SHORT PROBLEM -
Could you return all of the rows below unchanged, line for line?
━━ DATASET ━━
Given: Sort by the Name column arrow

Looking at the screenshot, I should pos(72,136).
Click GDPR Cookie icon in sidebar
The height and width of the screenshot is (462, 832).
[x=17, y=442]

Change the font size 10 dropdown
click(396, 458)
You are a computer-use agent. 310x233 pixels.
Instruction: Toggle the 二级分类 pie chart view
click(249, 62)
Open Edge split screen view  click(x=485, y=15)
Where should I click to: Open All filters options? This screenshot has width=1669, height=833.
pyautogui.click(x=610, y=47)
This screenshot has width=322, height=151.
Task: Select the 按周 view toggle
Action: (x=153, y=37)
━━━
SOLUTION BELOW -
Given: Sort by the Name column arrow

Looking at the screenshot, I should pos(72,136).
Click GDPR Cookie icon in sidebar
The height and width of the screenshot is (462, 832).
[x=17, y=442]

Change the font size 10 dropdown
click(396, 458)
You are a computer-use agent. 310x233 pixels.
Instruction: Toggle the 二级分类 pie chart view
click(249, 62)
Open Edge split screen view  click(x=485, y=15)
Where should I click to: Open All filters options? This screenshot has width=1669, height=833.
pyautogui.click(x=610, y=47)
This screenshot has width=322, height=151.
Task: Select the 按周 view toggle
Action: (x=153, y=37)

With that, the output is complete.